Para acentuar los aprendizajes de lectura y escritura en español, el libro Alma de Niño, publicado por la maestra Gladys Rivero de Jiménez, fue nuestro fiel acompañante como texto de apoyo. A las tareas incansables de la maestra, que nos daba apoyo personalizado para que fortalezcamos nuestras habilidades de lectura y escritura. En las horas de recreo, el director de la escuela, un maestro de mediana estatura y cuerpo redondeado, nos repetía decenas de trabalenguas y nos narraba muchísimos cuentos personificando a los protagonistas de los relatos; además, componía canciones para la escuela y siempre se le veía leyendo. A veces nos invitaba a pasar a la dirección para leer el clásico Quesín, el ratoncito travieso, cuyas historias eran protagonizadas por un ratón (Quesín), un perro (Chuto), un gato (Memón) y un loro (Lorenzo), sin duda fue el aperitivo más dulce y encantador de la palabra escrita y gráfica para los que nos iniciamos en la mágica aventura de la lectura.

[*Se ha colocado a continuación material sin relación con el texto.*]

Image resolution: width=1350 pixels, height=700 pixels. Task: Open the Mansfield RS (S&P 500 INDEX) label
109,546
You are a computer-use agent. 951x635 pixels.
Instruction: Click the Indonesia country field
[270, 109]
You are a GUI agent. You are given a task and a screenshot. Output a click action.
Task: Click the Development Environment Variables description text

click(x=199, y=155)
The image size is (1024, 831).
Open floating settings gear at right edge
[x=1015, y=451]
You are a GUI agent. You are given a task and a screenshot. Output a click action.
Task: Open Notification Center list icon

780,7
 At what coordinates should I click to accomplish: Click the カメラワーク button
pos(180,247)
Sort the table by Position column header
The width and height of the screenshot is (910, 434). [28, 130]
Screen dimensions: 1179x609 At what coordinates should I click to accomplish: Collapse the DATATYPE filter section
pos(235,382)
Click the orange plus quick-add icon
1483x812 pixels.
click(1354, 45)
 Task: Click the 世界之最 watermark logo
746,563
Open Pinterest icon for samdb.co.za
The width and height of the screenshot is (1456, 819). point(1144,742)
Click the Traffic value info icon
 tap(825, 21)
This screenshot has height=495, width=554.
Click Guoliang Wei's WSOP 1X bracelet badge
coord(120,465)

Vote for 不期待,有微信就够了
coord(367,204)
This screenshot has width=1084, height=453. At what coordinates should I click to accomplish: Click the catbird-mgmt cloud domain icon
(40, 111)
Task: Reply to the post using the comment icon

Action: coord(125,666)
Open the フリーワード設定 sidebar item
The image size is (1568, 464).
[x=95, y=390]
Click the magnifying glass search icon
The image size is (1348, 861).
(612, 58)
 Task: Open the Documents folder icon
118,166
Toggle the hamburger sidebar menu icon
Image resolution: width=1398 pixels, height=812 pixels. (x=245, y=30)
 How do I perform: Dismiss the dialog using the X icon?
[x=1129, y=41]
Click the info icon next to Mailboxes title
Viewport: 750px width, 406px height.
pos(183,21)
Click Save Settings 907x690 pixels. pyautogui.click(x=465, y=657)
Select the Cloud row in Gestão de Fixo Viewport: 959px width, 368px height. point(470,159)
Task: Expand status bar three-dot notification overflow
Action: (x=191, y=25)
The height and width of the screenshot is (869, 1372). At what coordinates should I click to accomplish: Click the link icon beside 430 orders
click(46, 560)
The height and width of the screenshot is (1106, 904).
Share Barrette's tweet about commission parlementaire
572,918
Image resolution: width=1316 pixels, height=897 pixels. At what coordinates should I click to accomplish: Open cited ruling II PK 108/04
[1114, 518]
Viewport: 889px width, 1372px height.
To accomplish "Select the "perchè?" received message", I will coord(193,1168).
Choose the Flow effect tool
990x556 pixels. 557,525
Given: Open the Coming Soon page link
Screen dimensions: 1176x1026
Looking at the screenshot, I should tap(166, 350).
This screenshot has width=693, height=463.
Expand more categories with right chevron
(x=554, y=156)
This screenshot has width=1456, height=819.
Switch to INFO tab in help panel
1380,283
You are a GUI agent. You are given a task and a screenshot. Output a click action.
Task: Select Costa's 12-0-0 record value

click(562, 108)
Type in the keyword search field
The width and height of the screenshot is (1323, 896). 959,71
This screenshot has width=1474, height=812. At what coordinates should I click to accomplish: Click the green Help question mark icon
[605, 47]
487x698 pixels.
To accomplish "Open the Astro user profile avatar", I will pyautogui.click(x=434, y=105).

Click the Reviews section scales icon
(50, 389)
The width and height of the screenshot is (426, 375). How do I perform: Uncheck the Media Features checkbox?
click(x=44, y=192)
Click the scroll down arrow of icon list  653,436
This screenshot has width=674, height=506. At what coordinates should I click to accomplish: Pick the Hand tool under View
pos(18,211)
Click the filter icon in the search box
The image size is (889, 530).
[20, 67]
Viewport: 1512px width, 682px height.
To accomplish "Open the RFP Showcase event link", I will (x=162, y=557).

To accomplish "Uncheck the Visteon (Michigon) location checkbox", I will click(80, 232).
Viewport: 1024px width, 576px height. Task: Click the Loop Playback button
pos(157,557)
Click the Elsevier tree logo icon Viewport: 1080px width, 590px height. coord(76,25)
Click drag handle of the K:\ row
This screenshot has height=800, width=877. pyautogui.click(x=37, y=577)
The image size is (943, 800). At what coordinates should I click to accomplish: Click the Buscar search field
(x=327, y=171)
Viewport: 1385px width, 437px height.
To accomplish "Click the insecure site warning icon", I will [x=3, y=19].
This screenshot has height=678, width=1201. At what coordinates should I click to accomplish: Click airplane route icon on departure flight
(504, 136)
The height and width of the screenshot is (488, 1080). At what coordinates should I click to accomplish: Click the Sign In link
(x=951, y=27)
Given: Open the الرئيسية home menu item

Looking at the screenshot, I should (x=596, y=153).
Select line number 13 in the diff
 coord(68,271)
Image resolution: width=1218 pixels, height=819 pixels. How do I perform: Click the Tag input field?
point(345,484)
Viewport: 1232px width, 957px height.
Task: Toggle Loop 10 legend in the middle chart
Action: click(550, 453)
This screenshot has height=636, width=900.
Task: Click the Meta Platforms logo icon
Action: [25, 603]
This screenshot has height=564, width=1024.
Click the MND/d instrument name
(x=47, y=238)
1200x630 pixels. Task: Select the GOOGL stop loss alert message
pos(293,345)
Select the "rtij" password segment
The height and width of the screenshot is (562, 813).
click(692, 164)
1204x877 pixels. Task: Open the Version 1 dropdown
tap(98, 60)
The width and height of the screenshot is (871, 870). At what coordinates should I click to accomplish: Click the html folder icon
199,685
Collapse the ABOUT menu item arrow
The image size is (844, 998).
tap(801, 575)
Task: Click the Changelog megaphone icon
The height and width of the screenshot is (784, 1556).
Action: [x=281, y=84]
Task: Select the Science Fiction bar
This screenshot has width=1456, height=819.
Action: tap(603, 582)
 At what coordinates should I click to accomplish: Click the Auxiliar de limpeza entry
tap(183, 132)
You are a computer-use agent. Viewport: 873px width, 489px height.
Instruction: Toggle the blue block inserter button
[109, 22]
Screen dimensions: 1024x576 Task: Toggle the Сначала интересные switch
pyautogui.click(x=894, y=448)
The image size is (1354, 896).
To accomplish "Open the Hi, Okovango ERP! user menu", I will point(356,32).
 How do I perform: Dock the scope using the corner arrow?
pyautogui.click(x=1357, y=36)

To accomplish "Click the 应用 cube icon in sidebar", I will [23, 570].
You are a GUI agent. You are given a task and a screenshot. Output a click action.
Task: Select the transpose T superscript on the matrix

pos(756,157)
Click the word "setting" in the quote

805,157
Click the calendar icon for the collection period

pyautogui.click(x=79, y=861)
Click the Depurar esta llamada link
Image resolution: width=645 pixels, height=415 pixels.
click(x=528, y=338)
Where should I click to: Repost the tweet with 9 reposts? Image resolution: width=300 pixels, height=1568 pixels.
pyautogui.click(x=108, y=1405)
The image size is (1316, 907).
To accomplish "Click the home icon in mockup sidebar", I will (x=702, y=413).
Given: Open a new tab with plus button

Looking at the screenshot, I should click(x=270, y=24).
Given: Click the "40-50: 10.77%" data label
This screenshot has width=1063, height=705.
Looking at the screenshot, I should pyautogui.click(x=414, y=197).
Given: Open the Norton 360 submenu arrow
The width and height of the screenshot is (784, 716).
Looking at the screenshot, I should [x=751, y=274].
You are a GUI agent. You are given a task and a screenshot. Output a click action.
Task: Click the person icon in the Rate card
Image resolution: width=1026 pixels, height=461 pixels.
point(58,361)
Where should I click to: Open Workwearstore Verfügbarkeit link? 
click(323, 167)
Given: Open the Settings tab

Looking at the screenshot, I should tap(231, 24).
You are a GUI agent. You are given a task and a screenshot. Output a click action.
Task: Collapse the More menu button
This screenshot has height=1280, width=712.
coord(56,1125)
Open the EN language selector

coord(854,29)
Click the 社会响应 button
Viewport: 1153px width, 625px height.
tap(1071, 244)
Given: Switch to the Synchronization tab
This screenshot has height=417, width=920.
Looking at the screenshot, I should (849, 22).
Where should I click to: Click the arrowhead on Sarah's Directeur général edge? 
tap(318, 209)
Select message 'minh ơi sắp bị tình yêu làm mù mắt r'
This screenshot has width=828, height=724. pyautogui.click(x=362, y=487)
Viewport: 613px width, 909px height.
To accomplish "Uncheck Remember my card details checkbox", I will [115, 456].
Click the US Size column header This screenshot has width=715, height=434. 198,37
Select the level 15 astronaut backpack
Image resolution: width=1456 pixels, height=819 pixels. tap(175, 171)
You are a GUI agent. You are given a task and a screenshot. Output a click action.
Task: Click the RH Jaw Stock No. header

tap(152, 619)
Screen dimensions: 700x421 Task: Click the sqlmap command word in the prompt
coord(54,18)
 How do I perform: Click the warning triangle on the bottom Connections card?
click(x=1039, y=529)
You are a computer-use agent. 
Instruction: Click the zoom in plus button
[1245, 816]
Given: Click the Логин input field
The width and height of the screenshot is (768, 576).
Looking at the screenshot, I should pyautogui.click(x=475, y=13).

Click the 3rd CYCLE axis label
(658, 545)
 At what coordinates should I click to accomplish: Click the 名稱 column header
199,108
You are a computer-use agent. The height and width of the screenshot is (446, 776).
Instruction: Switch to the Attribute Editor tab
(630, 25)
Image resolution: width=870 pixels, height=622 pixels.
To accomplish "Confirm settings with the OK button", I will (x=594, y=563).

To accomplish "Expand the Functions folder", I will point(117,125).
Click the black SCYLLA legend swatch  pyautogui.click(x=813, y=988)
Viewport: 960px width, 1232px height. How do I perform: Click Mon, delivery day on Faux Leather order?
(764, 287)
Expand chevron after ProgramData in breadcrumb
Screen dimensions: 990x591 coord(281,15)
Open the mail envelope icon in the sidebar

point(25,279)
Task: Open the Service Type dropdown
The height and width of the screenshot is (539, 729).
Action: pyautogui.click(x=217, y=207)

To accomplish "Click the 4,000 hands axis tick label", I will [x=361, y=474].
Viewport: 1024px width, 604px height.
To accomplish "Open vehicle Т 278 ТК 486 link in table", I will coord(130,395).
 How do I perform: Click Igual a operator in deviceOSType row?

A más de cuatro décadas del choque lingüístico y cultural que atravesé en mi primer año de escolaridad, la escuela sigue funcionando, cuenta con maestros bilingües que tienen competencia oral y escrita en lengua española y aymara. En cuanto a los niños y las niñas que inician su vida escolar, Policarpio Alejo (47), profesor que trabaja hace 15 años en la escuela, afirma con cierta nostalgia: “Ahora es bien grave la cosa, los niños ya no hablan aymara, además algunas madres no quieren que enseñemos el idioma. Los estudiantes llegan monolingües en lengua española y tampoco prestan interés en aprender aymara”, así se lamentaba el maestro.
1 Pito: harina de trigo molido en batán de piedra, con el movimiento oscilatorio de otra de base curva, se muelen los granos retostados.
2 Ñachoca: Significa cazar chhuqas (aves silvestres que habitan en el lago Titicaca) en lengua Puquina. Se encuentra a 97 kilómetros de la sede de gobierno, sobre el lago menor del Titicaca.